Купившим мир ценой своей короны,

Спать легче, чем страдать в душевной пытке,

Среди мучений злых и без конца.

Дункан в своей могиле; безмятежно,

Спокойно спит он после бури жизни.

Измена, ты взяла свое! Теперь

Ни нож, ни яд, ни брат, ни чужеземец

Не посягнут уж на него.

Мир необозримо велик и сложен, и все, что в нем есть, беспрестанно движется. Один, своими силами, Макбет не справится с ним; он принужден искать помощи других людей. Для этого он должен наполовину убивать их, превращая в орудия; он только и делает, что убивает – либо совсем, как Дункана и Банко, либо частично, лишая воли. Но малейшая искра жизни, по необходимости оставленная им в людях для исполнения, есть движущая сила; в них продолжается хотя и приглушенное, внутреннее движение; они ненадежны, они непременно изменят ему. Оттого его гибель еще ускоряется.

II

Каждое личное действие, внедряясь окрест, восприятием изменяет среду, так что направление и сила ее непрестанных движений после восприятия – иные, нежели были до восприятия. Но это лишь половина дела: личное действие возвращается глубоко интимным восприятием и на самую личность совершившего действие, и органически изменяет ее. Если невозможно заранее предусмотреть внешний, механический эффект поступка, то еще менее может человек предвидеть, какой ряд ответных движений возникнет в нем самом. Начальный поступок вызывает реакцию мира, эта первая внешняя реакция побуждает личность к дальнейшему, усиленному воздействию, на которое мир в свою очередь отвечает более страстным отпором, и так в раз данном направлении идет борьба личности и среды, разгораясь, до конечной победы. И так как наступающей стороною является личность, то изменения, которые в непрерывной геометрической прогрессии совершаются в ней самой, наиболее определяют ход борьбы. Макбет убийством Дункана разбудил к неукротимой ярости не только мир, но также – и это для него всего опаснее – свою собственную неведомую ему душу.

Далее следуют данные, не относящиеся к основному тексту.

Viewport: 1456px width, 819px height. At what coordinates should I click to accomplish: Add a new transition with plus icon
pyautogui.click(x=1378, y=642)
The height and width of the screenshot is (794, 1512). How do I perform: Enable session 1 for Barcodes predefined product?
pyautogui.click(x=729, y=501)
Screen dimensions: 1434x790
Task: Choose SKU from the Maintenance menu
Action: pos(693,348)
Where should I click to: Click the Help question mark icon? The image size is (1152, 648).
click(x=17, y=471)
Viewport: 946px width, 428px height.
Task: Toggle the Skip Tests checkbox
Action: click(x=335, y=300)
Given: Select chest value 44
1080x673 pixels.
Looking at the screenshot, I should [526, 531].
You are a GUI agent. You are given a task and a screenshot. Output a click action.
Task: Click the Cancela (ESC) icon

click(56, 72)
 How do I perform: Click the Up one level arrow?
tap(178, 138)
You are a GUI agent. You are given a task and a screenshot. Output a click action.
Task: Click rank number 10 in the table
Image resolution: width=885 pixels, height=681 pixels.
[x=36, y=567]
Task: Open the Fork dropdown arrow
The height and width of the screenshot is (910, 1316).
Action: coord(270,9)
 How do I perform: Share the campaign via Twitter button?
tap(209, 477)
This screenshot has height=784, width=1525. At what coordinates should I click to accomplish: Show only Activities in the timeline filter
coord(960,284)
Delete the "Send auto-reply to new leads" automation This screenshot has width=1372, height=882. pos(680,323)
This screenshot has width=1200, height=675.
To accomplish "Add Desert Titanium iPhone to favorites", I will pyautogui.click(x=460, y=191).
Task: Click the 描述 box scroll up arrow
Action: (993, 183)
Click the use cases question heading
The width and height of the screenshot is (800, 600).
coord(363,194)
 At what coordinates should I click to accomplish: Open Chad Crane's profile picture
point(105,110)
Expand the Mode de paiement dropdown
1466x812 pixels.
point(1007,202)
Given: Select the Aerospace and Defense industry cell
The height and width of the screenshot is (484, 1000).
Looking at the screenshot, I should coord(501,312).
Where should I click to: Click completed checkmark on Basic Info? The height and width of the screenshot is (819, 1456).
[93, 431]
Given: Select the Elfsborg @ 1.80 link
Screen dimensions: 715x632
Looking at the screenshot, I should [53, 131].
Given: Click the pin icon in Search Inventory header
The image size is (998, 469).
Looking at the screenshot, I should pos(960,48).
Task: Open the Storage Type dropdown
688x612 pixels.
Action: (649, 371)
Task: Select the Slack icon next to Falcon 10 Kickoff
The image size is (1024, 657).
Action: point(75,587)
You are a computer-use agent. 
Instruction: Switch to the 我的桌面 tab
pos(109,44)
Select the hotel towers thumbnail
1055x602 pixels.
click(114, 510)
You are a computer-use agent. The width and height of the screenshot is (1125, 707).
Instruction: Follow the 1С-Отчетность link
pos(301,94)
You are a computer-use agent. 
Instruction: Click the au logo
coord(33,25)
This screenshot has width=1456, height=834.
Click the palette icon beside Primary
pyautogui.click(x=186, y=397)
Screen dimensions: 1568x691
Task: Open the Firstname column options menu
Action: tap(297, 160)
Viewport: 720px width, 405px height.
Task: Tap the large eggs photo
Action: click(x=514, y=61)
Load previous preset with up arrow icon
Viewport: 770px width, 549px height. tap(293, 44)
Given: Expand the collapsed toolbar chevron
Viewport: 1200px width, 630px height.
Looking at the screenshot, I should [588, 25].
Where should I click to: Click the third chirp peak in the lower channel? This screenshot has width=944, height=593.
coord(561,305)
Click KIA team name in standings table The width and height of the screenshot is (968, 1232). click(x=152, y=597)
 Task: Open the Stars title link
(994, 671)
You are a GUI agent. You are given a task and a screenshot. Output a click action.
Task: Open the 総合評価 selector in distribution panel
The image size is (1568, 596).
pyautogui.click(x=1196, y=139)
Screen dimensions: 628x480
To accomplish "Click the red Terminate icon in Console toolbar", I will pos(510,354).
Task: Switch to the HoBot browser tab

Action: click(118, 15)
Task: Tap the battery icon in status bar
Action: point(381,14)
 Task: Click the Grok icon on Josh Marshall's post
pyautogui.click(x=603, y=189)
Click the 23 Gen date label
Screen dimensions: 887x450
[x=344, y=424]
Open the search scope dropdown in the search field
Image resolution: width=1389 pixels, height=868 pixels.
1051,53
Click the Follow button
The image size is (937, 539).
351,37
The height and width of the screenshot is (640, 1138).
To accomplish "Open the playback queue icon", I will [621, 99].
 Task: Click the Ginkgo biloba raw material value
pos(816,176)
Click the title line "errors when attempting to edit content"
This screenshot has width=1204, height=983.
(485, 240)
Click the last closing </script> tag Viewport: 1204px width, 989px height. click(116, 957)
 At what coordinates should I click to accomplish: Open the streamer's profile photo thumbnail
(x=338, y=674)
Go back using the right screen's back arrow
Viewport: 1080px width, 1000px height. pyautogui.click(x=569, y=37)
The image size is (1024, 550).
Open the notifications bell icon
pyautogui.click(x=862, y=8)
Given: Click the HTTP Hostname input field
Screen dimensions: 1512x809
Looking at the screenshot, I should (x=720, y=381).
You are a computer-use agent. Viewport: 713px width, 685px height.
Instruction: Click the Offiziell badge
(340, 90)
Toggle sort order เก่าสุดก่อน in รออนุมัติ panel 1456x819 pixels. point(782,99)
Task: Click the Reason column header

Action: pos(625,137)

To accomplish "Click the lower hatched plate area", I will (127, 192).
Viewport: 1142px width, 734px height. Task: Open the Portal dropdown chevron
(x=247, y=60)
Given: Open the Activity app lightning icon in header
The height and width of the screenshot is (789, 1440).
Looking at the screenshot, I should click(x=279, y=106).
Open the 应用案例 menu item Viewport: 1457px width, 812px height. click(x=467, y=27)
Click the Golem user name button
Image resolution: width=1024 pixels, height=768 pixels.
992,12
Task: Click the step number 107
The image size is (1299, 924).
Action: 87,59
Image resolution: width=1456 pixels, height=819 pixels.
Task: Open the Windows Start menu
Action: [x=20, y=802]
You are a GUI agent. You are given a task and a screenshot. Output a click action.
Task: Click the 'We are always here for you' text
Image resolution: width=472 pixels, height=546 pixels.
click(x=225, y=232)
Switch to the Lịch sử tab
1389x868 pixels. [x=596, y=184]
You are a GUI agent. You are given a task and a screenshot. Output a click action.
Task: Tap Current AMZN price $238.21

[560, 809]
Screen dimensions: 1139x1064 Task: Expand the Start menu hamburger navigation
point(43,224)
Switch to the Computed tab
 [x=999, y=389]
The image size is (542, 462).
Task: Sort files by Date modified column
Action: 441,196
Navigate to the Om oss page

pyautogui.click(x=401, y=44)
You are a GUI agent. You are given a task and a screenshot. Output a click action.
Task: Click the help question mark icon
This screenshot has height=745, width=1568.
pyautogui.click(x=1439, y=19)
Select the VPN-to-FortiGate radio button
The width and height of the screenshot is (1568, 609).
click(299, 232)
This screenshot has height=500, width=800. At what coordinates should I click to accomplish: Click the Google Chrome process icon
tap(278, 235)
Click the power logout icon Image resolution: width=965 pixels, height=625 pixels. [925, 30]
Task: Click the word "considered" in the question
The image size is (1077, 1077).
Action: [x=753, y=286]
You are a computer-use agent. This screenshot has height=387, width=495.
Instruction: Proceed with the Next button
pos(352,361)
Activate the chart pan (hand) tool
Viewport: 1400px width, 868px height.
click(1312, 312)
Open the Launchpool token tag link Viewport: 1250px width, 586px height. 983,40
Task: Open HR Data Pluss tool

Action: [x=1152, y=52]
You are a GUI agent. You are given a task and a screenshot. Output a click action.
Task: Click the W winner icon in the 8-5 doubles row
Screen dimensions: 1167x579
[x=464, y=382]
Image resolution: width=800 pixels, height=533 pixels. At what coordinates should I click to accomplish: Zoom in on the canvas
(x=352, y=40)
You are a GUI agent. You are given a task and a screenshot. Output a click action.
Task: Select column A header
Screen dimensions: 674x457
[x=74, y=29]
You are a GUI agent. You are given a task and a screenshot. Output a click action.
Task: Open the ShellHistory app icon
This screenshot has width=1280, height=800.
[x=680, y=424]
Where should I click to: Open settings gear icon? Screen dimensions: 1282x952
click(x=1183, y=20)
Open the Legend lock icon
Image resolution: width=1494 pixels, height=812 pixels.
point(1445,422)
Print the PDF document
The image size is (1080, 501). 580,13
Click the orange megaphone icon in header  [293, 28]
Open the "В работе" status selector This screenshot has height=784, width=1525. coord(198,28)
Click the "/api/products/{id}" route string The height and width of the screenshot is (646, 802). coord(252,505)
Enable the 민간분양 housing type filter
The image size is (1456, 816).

Шекспир именно с этой точки зрения раздвоил своего героя на Макбета и леди Макбет; оттого она не имеет в пьесе собственного имени. Он и она – разновидность одного явления – воли к счастию, то есть своевольного замысла механически передвинуть вещи по отношению к себе: он олицетворяет преимущественно активное, она – преимущественно пассивное начало этой воли и попытки. Однако в каждом из них совмещаются оба начала, и потому каждый – полная личность.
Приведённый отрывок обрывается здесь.